「マッキンゼーを辞めた人」は何をしているのか?

瀧本 入社後も、プロジェクトをご一緒させていただいたことはほとんどありませんでしたね。

山梨 でも、瀧本さんの噂はよく聞いていましたよ。当時は半年に一度くらいパートナーが集まって、若い人たちを評価するミーティングを開いていたんですけど、「瀧本さんはものすごく変わってるけど、ものすごく頭が切れる」と。たしかに、マッキンゼーを離れたあとのご活躍を見ても、その評価が正しかったことは証明されていますよね。

山梨広一(やまなし・ひろかず)
1954年東京生まれ。東京大学経済学部卒業、スタンフォード大学経営大学院(経営学修士)修了。富士写真フイルムを経て、90年マッキンゼー・アンド・カンパニー入社。95年からパートナー、2003年からシニアパートナー。小売業、消費財メーカーおよびその他業界の企業の戦略構築や組織変革、マーケティング、オペレーション改革など、マッキンゼー日本支社において最も豊富なコンサルティング経験を有する。2010年から2014年まで、東京大学工学 部大学院TMI(技術経営戦略学専攻)で「企業戦略論」の講座を指導、また同大EMPにて「消費論」の講義を行っている。2014年、マッキンゼー退社後、イオン株式会社執行役を経て特別顧問。2016年から株式会社LIXILグループ取締役。著書に『プロヴォカティブ・シンキング 面白がる思考』、『シンプルな戦略』(以上、東洋経済新報社)、『マッキンゼー プライシング』(共著)、『マーケティング・プロフェッショナリズム』(共著、以上ダイヤモンド社)、『ニューグロース戦略』(共著、NTT出版)などがある。最新刊が『いい努力』(ダイヤモンド社)

瀧本 そう映っているのだとしたら、ありがたいです。

山梨 マッキンゼーはおもしろい組織で、早い段階で辞めていった人間のほうが成功しているんですよ。25年も勤めた僕が言うのもおかしな話ですが(笑)。

瀧本 いや、あそこの第一線で25年間も走り続けるのはすごいことですよ。

山梨 でもね、マッキンゼーから離れていった人たちがその後どうしているのか、調べたことがあるんです。コンサルタントとして独立する人、金融系に転身する人、起業する人、大企業に入る人、いろいろいますよね。それがベテランになっていくほど、卒業後の進路が画一化してしまう。

 具体的には、金融系かコンサル系に集約されてしまう。きっと、長年のマッキンゼー生活で「そういう身体」になっているんでしょうね。一方、若い元同僚たちは、旧来型のビジネスとは違った分野で活躍する例が多い。たとえばNPOをはじめとした、社会的なフィールドに身を置く人も増えてきている。
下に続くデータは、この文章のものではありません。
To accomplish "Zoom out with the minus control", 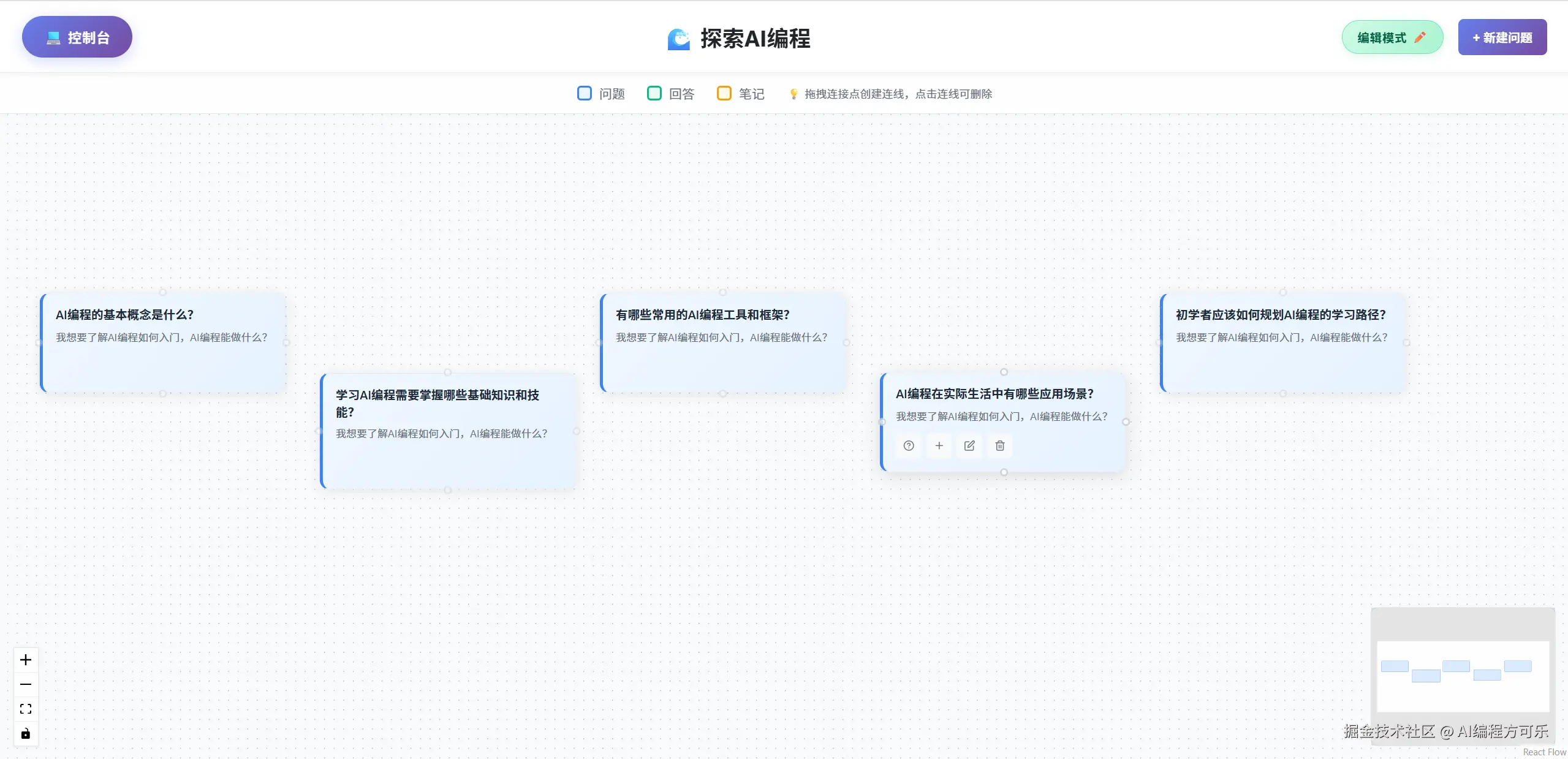I will coord(26,684).
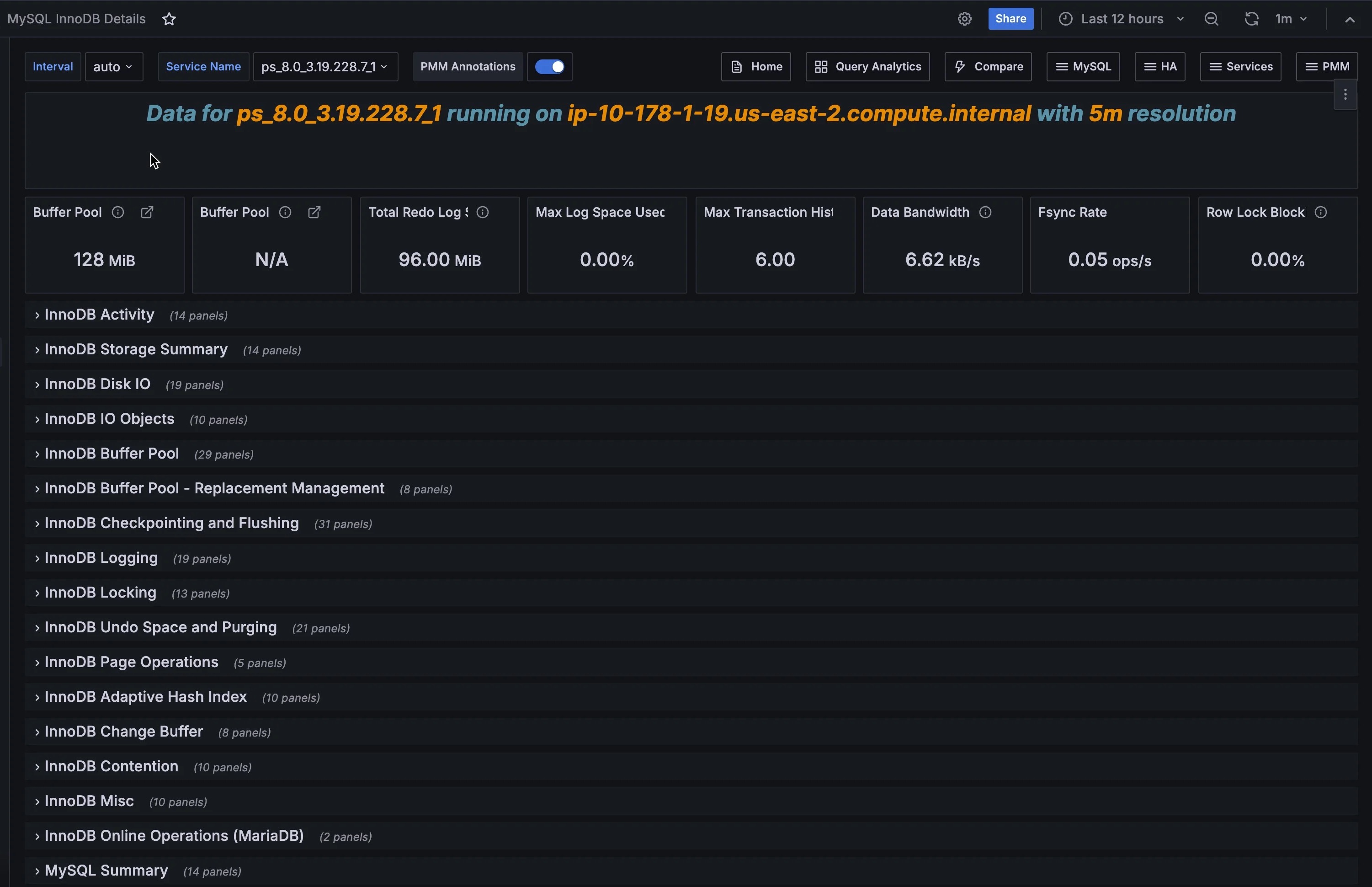Open the MySQL dashboards menu

tap(1082, 67)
瀧本 それは世代論や時代の変化だけでなく、山梨さんたちが築き上げてきた、日本オフィス特有の文化だと思います。ひと言でいえば「そういう人たち」に狙いを定めて採用されていた。

山梨 それはあるかもしれませんね。

瀧本 たとえば面接で「他にどんな会社を受けているんですか?」と訊かれて、他のコンサルティングファームをずらずら列挙するような人は、あまり歓迎されない。むしろさまざまな分野の、さまざまな仕事や研究に興味を持っていて、たまたまマッキンゼーの門を叩いた、という人のほうが重宝される。

山梨 まったくそのとおりですね。